So, seasoned readers and veterans in philosophical, scientific, or religious debate are surely familiar with the astronomer Carl Sagan's famous and hypothetical dragon in the garage argument:

"A fire-breathing dragon lives in my garage."

Suppose I seriously make such an assertion to you. Surely you'd want to check it out, see for yourself. There have been innumerable stories of dragons over the centuries, but no real evidence. What an opportunity!

"Show me", you say, and I lead you to my garage. You look inside and see a ladder, empty paint cans, an old tricycle – but no dragon.

"Where's the dragon", you ask.

"Oh, she's right here", I reply, waving vaguely. "I neglected to mention that she's an invisible dragon".

You propose spreading flour on the floor of the garage to capture the dragon's footprints. "Good idea", I say, "but this dragon floats in the air". Then you'll use an infrared sensor to detect the invisible fire. "Good idea, but the invisible fire is also heatless", I say. You'll spray-paint the dragon and make her visible. "Good idea, except she's an incorporeal (bodyless) dragon and the paint won't stick!"
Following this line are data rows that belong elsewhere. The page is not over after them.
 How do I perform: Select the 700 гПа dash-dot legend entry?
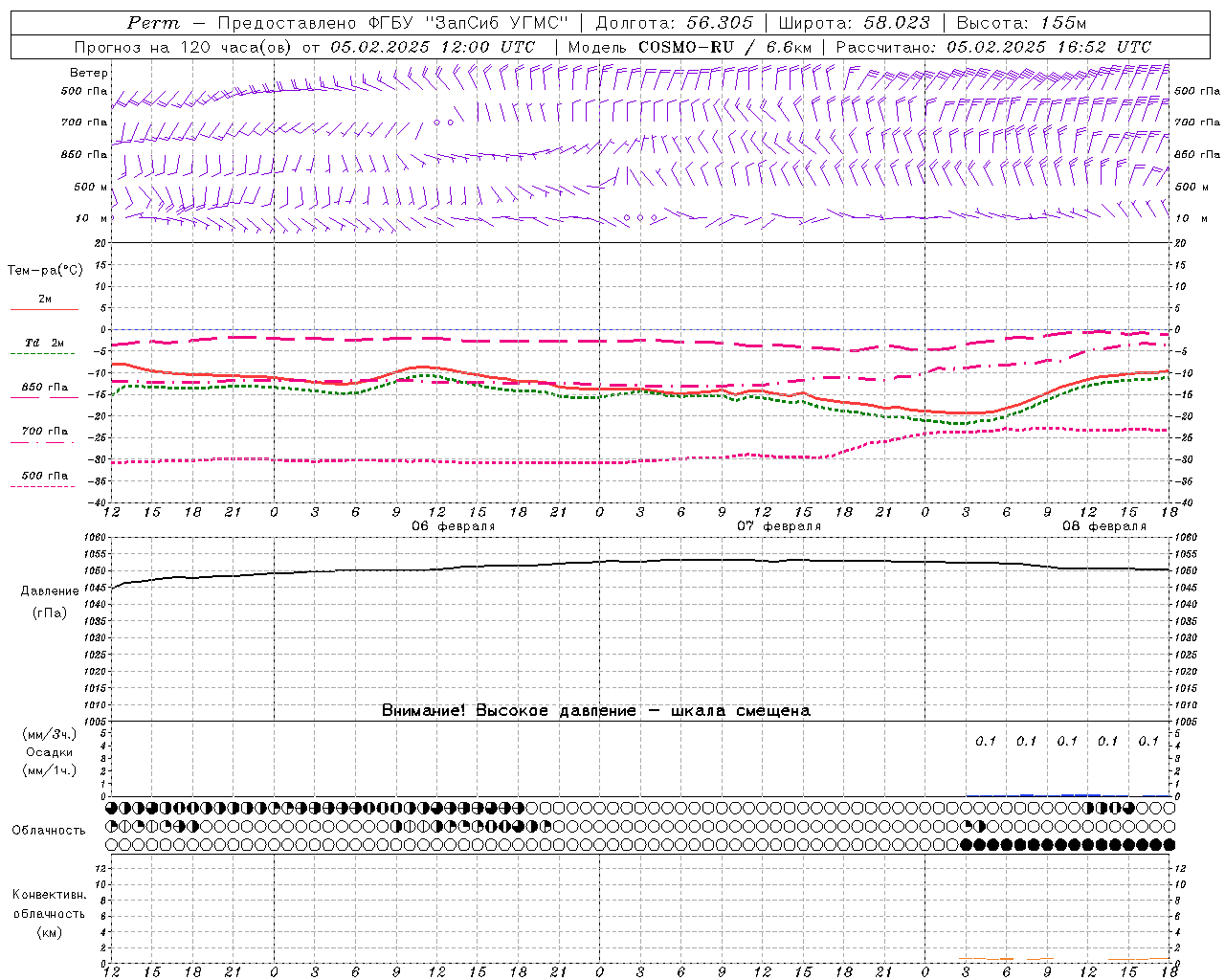click(x=45, y=435)
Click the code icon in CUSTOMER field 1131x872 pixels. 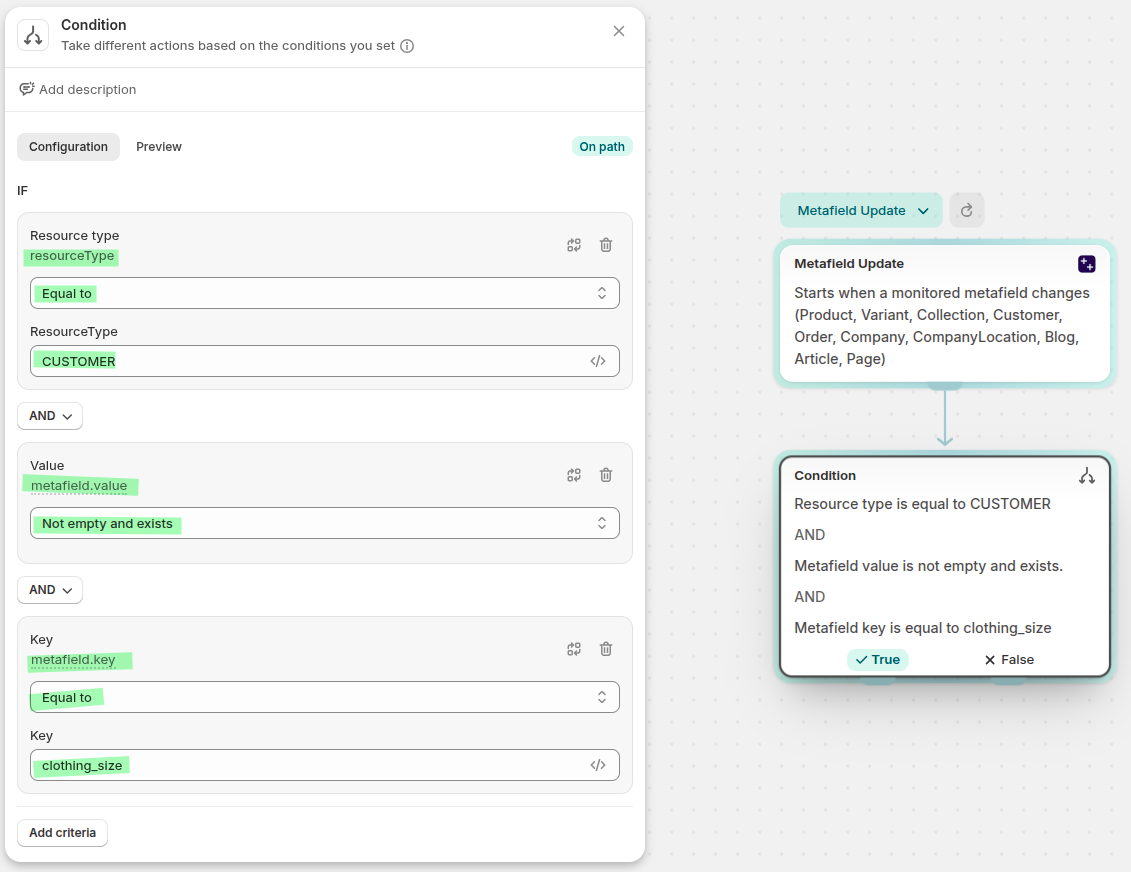[598, 361]
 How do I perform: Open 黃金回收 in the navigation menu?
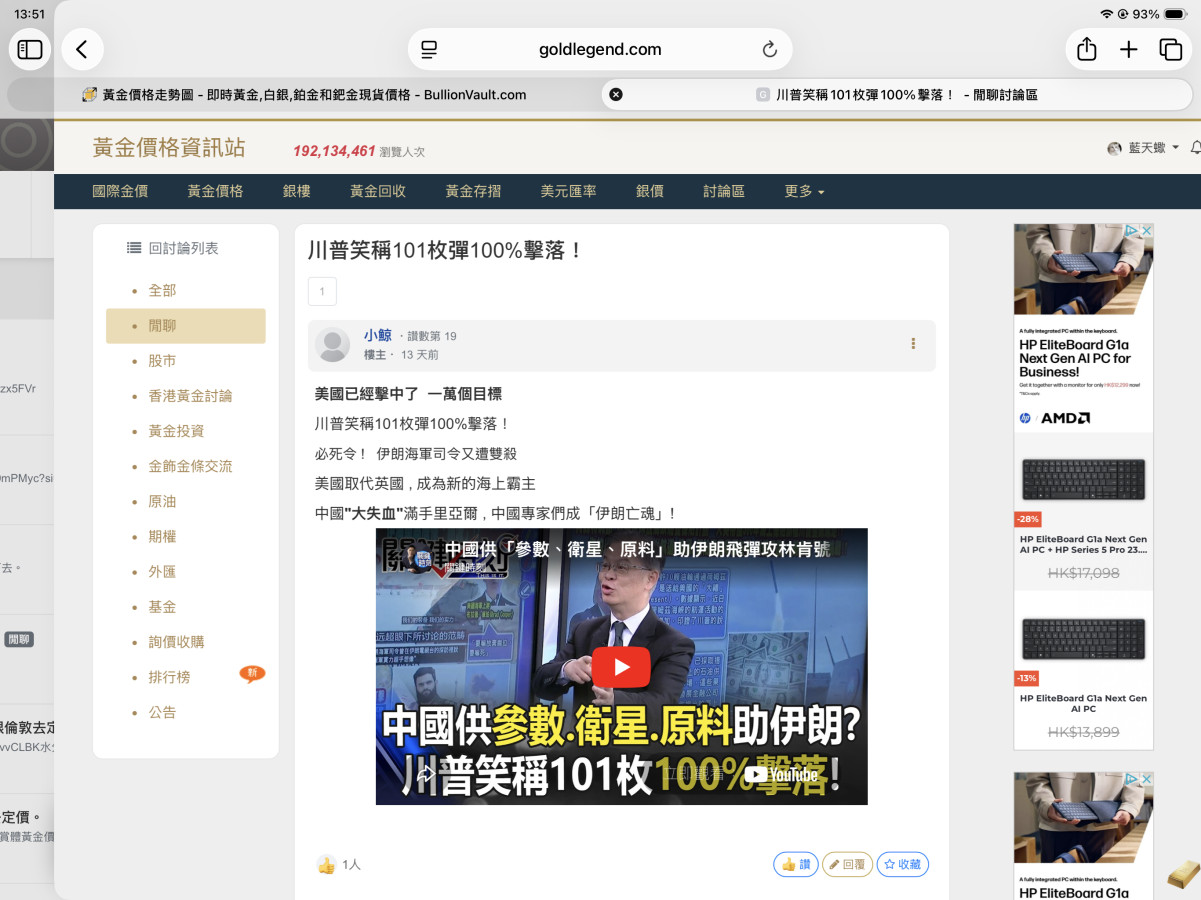pos(378,191)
And so on. I counter every physical test you propose with a special explanation of why it won't work.

Now what is the difference between an invisible, incorporeal, floating dragon who spits heatless fire and no dragon at all? If there's no way to disprove my contention, no conceivable experiment that would count against it, what does it mean to say that my dragon exists? You're inability to invalidate my hypothesis is not at all the same thing as proving it true. Claims that cannot be tested, assertions immune to disproof are veridically worthless, whatever value they may have in inspiring us or in exciting our sense of wonder. What I'm asking you to do comes down to believing, in the absence of evidence, on my say-so.

With all due respect to the late Mr. Sagan, although it contains an eminent truth, this argument is also eminently bunk. Now I agree that the inability to invalidate a hypothesis does not prove a competing hypothesis true. However, the following line is correct only in the extremely limited scope
of validating a scientific hypothesis (and even then can break down):

Claims that cannot be tested, assertions immune to disproof are veridically worthless..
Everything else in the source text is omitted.